- **Yang Diminta**
Salin kembali seluruh baris berikut tanpa mengubah satu karakter pun. Gambar tidak perlu disertakan dalam jawaban.
╭─ Data Hasil Ekstraksi
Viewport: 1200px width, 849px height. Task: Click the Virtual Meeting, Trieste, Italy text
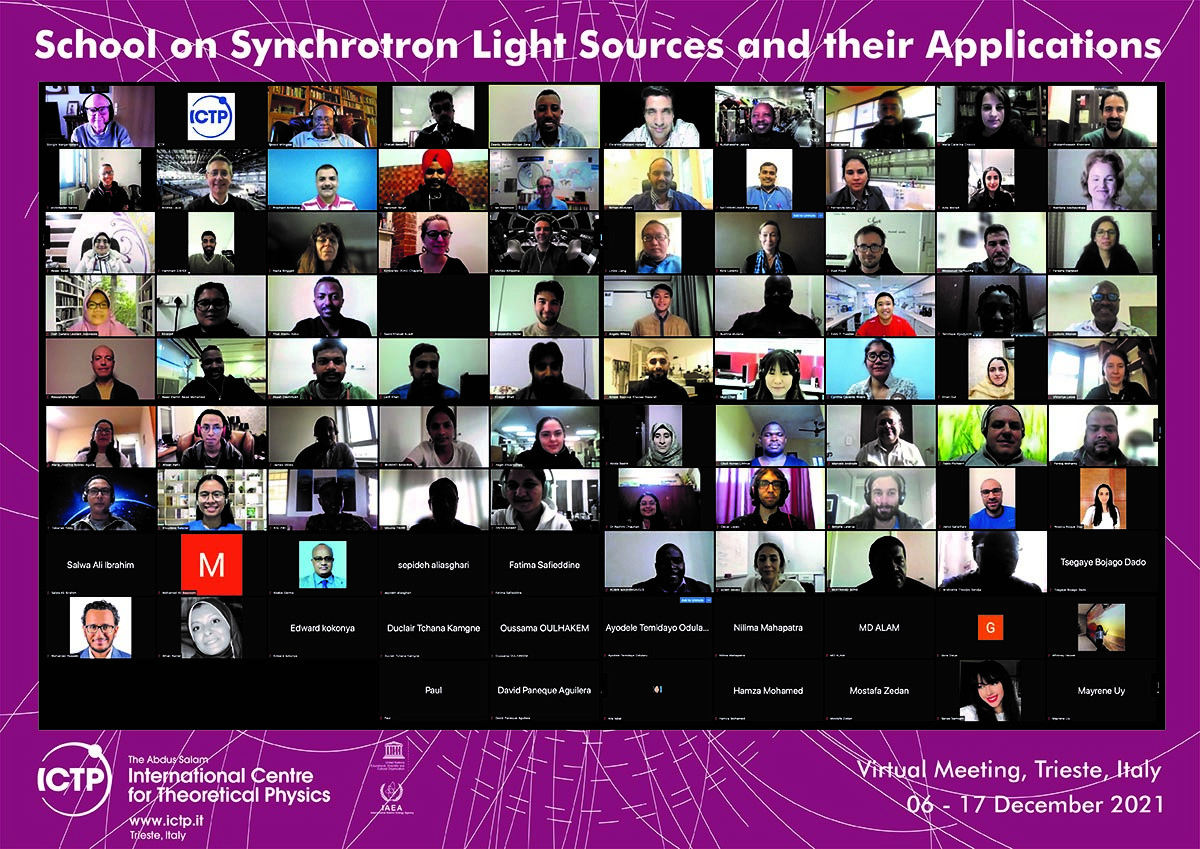[1009, 771]
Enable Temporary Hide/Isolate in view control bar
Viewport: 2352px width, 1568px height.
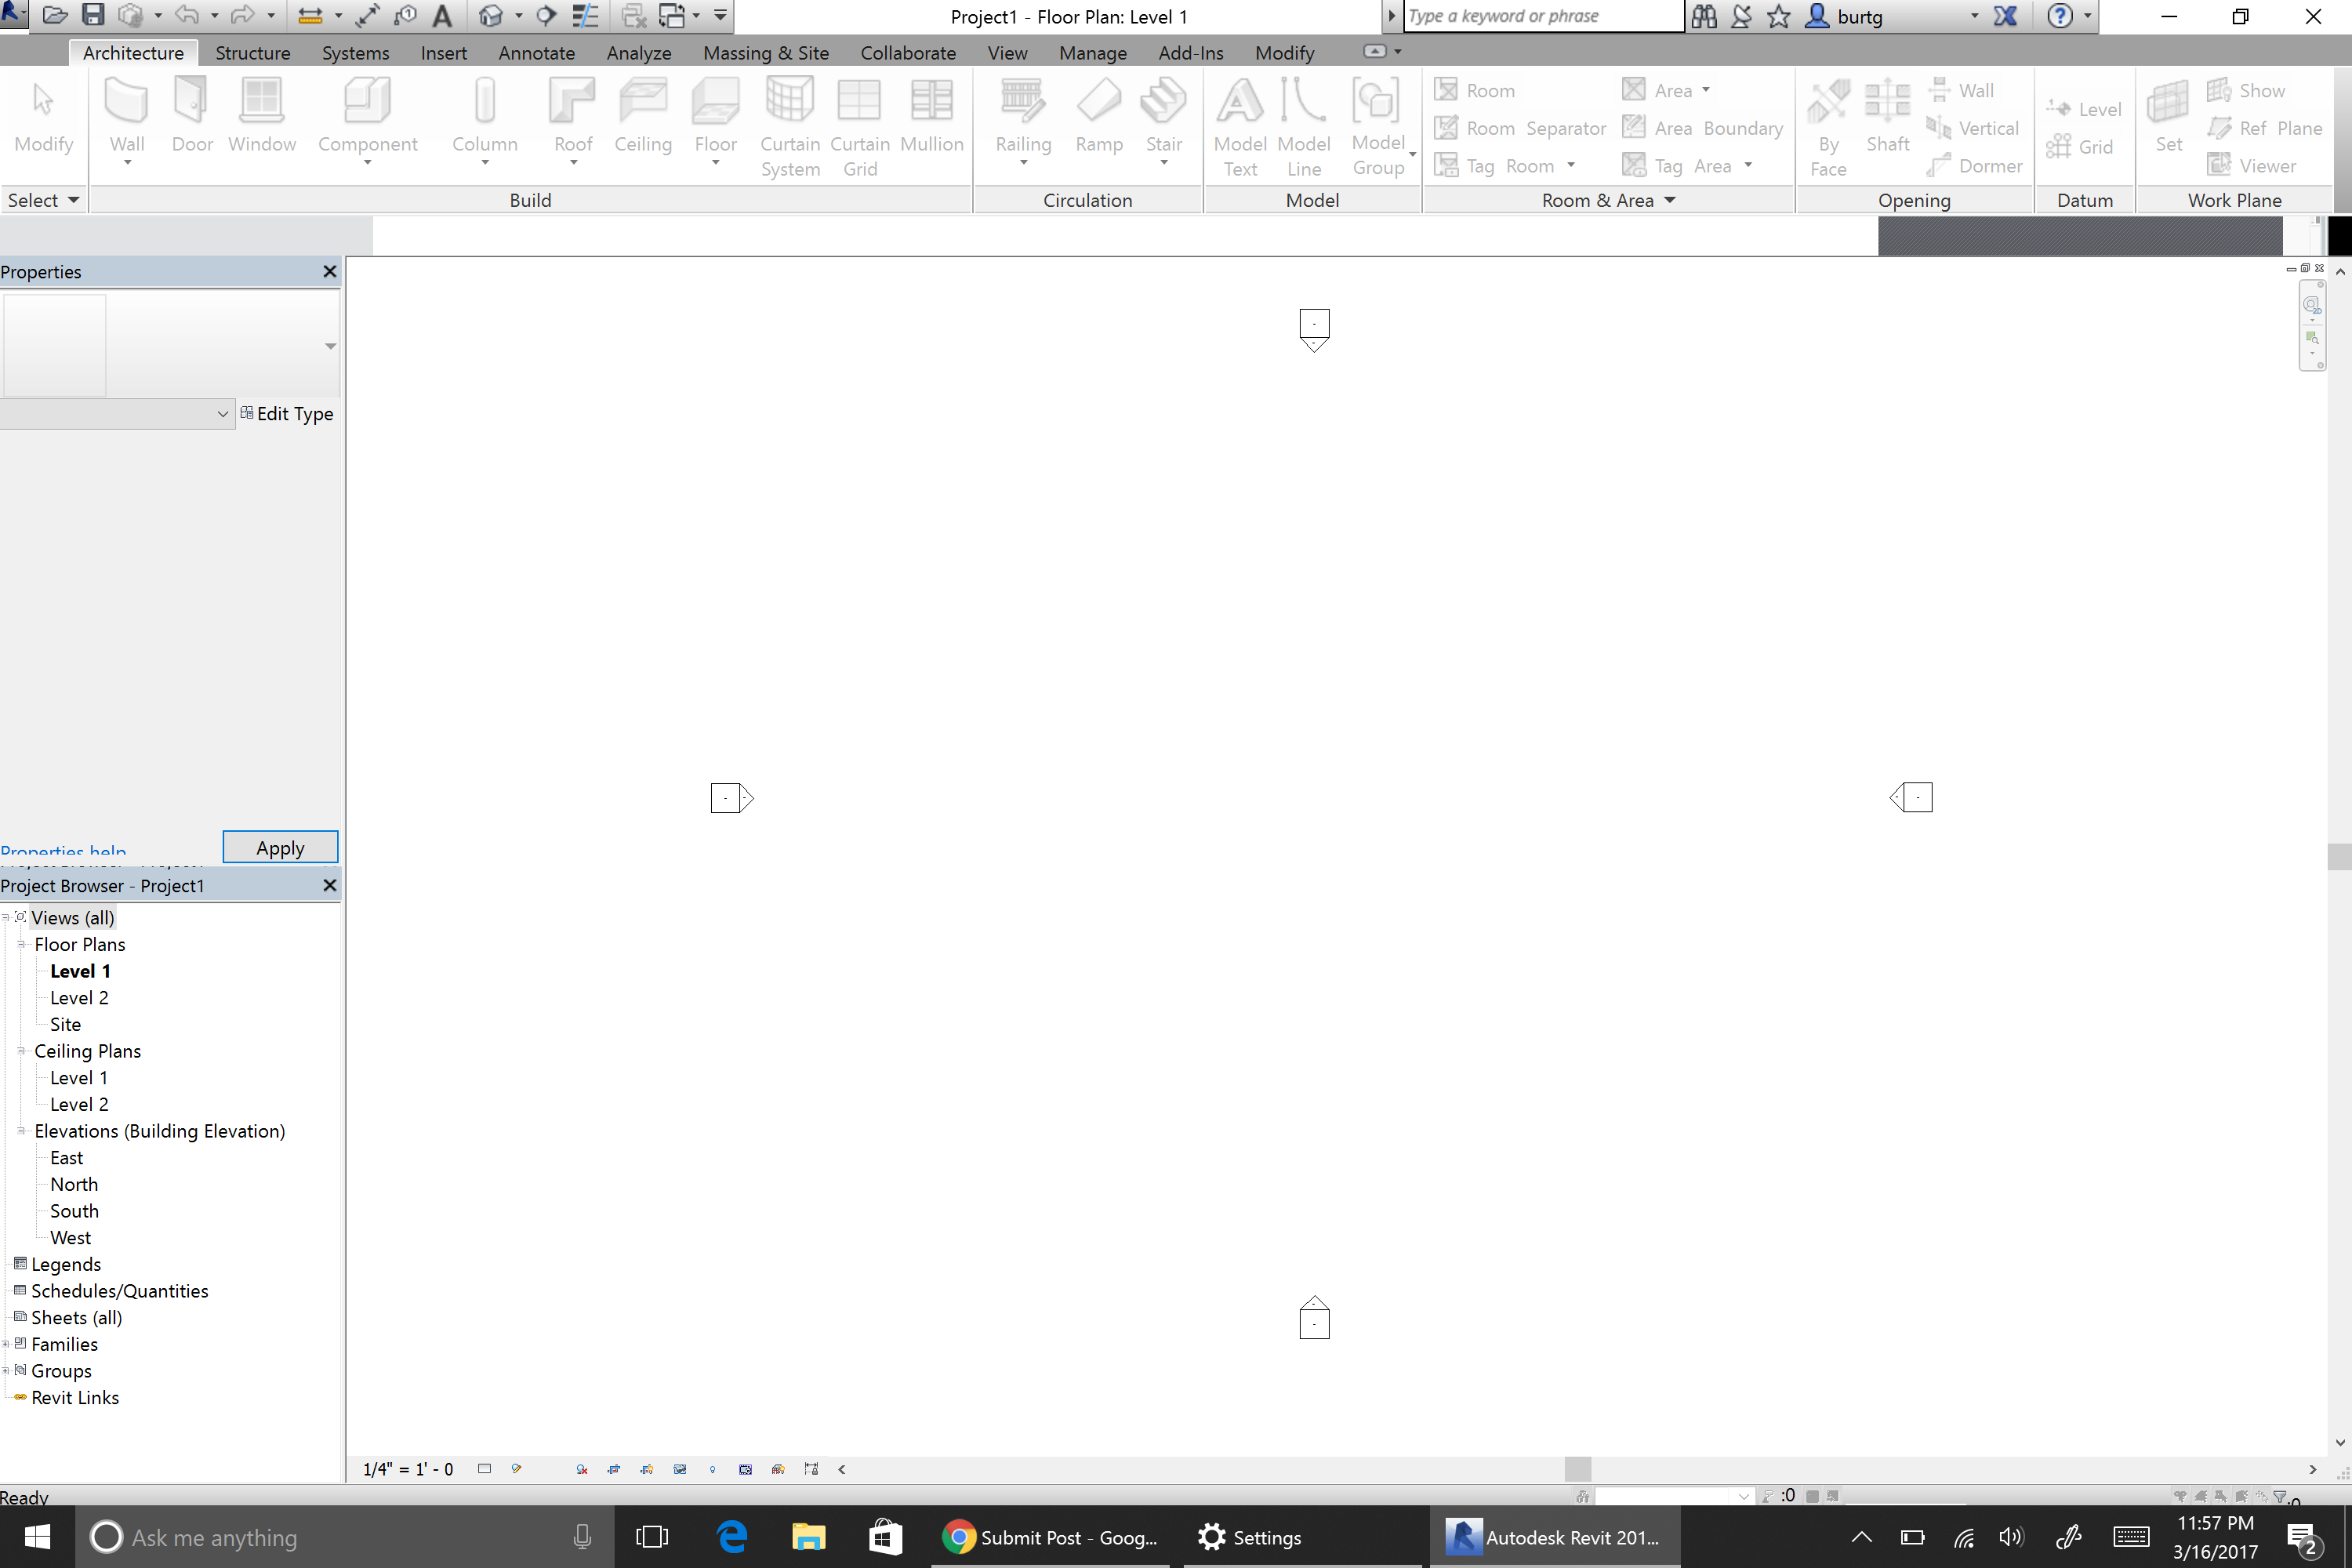[681, 1469]
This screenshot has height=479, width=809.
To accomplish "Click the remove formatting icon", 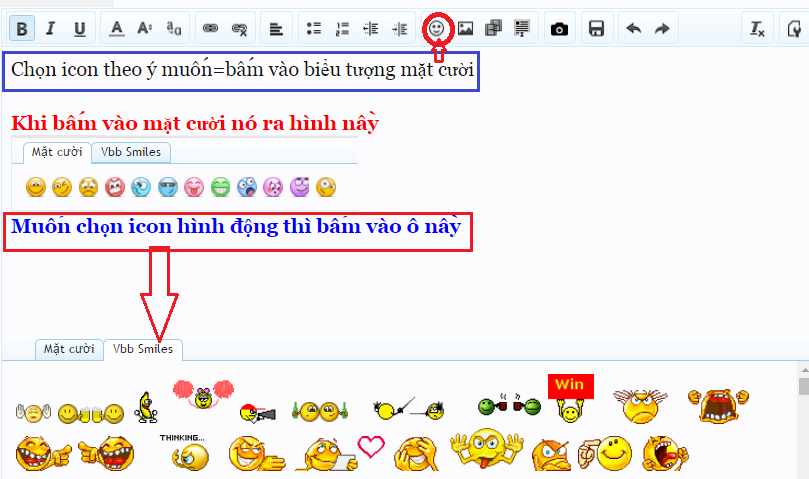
╰─
- **Hasil di Bawah**
Viewport: 1200px width, 849px height. Task: Click the Virtual Meeting, Trieste, Italy text
[1009, 771]
Enable Temporary Hide/Isolate in view control bar
Viewport: 2352px width, 1568px height.
[681, 1469]
This screenshot has height=479, width=809.
To accomplish "Click the remove formatting icon", 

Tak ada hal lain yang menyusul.